For the sub-population of people dealing with symptoms for an extended period of time, it is called post-concussion symptoms. Physical therapy is often prescribed for these individuals to address symptoms and provide a safe return to daily function and recreational activities. For people with difficulty concentrating, reading, or with poor balance, vestibular training is a vital aspect to physical therapy. When dealing with headaches, physical therapy can work on postural strengthening, decreasing muscle spasm, and correcting muscle imbalances. Often times, after a concussion, it is difficult to raise the heart rate and blood pressure without symptoms. Physical therapists have a standardized program to systematically acclimate the body to tolerate more strenuous exercise. >> top of page <<

Arthritis

Arthritis is a degenerative process that occurs mostly in the weight bearing joints. As we age, there is general wear and tear at the joints that cause breakdown of the smooth joint surfaces. Most of the joints in the body are synovial joints, meaning they have a smooth articular cartilage at the end of each bone. This allows for pain-free movement. Over time, that cartilage breaks down which results in stimulus to the underlying bone. In response to that stimulus, the underlying bone begins to produce more bone growth. As the bone grows the space that usually provides a buffer for the joint is narrowed and results in “bone on bone” communication. When this occurs, it can be painful and limit the mobility of that joint.

Arthritis is a normal process as one ages and it affects each person differently.
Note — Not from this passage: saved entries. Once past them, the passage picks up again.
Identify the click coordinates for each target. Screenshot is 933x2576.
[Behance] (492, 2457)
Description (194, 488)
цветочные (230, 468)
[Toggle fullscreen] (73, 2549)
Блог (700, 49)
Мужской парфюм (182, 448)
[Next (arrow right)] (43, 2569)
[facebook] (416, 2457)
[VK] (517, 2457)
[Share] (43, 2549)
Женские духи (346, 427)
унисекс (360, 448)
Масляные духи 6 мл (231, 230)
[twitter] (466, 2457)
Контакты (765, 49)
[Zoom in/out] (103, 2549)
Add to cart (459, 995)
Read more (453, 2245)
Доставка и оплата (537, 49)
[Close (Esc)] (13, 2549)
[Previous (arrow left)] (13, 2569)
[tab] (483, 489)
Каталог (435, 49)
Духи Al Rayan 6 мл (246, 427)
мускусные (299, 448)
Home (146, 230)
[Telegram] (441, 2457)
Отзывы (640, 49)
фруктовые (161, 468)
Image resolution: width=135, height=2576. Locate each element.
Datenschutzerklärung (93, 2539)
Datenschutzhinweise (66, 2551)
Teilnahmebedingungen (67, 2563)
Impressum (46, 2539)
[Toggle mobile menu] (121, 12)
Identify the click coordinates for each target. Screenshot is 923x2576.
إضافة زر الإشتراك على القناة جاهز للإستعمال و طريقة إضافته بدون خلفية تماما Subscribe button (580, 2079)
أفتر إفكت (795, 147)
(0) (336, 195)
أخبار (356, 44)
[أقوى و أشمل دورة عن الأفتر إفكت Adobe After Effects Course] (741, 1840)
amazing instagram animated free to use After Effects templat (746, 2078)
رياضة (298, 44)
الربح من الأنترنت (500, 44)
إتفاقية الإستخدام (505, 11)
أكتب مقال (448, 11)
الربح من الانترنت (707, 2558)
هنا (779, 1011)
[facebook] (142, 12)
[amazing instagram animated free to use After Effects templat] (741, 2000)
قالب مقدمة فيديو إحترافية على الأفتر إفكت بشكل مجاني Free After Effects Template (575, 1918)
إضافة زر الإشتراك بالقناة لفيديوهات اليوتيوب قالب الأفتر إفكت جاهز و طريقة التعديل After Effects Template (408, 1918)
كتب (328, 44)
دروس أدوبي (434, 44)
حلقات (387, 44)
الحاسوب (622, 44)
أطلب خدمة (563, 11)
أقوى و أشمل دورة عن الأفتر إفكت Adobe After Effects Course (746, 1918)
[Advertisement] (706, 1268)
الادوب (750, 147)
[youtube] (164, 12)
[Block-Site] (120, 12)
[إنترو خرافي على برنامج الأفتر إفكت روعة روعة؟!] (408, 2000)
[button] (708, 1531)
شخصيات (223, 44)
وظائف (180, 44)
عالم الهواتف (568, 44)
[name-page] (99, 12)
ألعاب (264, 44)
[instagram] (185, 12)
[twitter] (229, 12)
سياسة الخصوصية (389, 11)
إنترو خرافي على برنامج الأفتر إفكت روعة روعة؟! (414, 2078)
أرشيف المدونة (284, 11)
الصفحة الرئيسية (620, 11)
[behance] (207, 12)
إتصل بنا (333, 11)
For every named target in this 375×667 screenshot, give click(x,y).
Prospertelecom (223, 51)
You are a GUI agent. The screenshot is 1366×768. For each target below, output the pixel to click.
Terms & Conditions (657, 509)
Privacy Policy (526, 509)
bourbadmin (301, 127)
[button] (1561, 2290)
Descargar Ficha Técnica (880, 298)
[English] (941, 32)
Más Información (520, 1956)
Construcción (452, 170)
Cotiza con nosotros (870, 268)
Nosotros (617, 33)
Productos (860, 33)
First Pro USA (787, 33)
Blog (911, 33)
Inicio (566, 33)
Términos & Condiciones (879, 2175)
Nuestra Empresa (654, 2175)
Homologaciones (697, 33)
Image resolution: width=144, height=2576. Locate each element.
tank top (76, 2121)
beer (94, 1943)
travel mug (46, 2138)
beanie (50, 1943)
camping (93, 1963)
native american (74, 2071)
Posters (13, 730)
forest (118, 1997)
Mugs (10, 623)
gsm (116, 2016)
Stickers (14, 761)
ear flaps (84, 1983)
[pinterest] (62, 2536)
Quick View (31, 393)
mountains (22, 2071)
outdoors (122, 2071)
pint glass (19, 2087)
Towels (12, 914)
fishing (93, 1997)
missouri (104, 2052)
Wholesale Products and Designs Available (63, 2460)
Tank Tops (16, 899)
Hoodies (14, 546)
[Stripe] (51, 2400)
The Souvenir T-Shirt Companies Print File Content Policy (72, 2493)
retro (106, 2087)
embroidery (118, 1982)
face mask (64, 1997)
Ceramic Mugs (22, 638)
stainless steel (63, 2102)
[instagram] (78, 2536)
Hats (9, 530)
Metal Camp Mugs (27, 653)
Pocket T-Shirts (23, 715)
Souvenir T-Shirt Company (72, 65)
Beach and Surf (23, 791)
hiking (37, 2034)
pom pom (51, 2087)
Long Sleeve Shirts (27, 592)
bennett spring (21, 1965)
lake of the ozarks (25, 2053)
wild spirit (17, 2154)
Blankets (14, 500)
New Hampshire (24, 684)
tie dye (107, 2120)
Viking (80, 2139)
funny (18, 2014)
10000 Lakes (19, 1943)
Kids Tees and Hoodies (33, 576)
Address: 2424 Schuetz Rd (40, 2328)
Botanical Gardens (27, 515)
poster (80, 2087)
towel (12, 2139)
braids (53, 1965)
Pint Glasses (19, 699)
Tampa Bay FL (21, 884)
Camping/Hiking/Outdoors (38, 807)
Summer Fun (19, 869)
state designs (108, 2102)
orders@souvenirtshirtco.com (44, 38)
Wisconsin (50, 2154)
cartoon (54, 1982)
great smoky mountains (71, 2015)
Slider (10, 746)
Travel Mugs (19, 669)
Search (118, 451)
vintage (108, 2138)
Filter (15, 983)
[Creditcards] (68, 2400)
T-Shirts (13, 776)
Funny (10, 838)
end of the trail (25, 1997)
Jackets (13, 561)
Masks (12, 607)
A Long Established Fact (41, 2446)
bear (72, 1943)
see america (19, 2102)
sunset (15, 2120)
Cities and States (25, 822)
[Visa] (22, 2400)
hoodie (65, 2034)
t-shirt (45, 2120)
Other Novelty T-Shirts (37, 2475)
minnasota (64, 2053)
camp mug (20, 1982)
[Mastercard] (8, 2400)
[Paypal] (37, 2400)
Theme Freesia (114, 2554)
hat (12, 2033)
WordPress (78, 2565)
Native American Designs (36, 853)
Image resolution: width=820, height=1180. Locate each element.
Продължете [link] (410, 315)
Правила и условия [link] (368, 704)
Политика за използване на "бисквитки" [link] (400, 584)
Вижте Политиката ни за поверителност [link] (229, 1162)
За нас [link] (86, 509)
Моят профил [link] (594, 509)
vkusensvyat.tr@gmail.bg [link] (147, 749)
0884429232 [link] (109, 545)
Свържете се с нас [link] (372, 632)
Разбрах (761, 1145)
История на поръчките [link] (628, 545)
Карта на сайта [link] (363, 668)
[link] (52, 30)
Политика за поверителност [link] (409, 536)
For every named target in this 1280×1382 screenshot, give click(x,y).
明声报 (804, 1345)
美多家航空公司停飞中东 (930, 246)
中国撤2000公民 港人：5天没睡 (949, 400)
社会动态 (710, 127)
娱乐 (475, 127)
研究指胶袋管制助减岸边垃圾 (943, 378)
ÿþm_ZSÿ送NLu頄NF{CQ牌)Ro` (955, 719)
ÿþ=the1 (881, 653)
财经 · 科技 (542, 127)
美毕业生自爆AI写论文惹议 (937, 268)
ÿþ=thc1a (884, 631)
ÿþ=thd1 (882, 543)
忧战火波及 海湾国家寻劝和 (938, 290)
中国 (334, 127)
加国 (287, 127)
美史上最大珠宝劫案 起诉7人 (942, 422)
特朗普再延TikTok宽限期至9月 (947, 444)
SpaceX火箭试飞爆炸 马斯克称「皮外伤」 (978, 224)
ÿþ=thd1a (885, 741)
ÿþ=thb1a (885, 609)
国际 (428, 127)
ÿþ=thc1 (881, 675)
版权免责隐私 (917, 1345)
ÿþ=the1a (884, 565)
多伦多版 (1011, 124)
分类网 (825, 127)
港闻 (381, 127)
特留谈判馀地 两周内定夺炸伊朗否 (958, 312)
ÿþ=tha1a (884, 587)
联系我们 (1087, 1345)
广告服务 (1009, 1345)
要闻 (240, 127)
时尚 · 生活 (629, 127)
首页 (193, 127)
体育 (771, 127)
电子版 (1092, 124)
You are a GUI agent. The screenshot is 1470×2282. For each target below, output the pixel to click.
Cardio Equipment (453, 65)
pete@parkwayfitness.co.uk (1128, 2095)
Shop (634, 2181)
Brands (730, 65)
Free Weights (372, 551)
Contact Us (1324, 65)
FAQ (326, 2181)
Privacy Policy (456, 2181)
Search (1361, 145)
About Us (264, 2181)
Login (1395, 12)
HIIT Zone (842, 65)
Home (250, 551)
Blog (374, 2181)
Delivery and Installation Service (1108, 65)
For some, they never experience arthritis pain whereas others can experience arthritis pain as early as their fourth decade. Physical therapy’s role in arthritis is to increase the strength of the muscles around the joint to reduce the force being transmitted through the bones. Identifying arthritis on an x-ray or other imaging, does not necessarily indicate pain will precipitate. Working with a physical therapist has been shown to be as effective as knee surgery when it comes to arthritic changes (4). The most common joints to experience arthritis pain are hips, knees, spine, and feet because of their weight bearing capacity. >> top of page <<


Sources

  1. Busch AJ. Resistance exercise training for fibromyalgia. Cochrane database of systematic reviews. 2013(12) DOI: 10.1002/14651858.CD010884.
  2. Smart KM, Blake C, Staines A, Doody C. Clinical indicators of ‘nociceptive’, ‘peripheral neuropathic’ and ‘central’ mechanisms of musculoskeletal pain. A Delphi survey of expert clinicians. Manual Therapy. 2010; 15: 80-87.
  3. Baccaro LF, Conde DM, Costa-Paival L, Pinto-net AM. The epidemiology and management of postmenopausal osteoporosis: a viewpoint from Brazil. Clinical Interventions in Aging. 2015; 10: 583–591.
  4. Kirkley A, et al. A Randomized Trial of Arthroscopic Surgery for Osteoarthritis of the Knee. N Engl J Med 2008; 359:1097-110.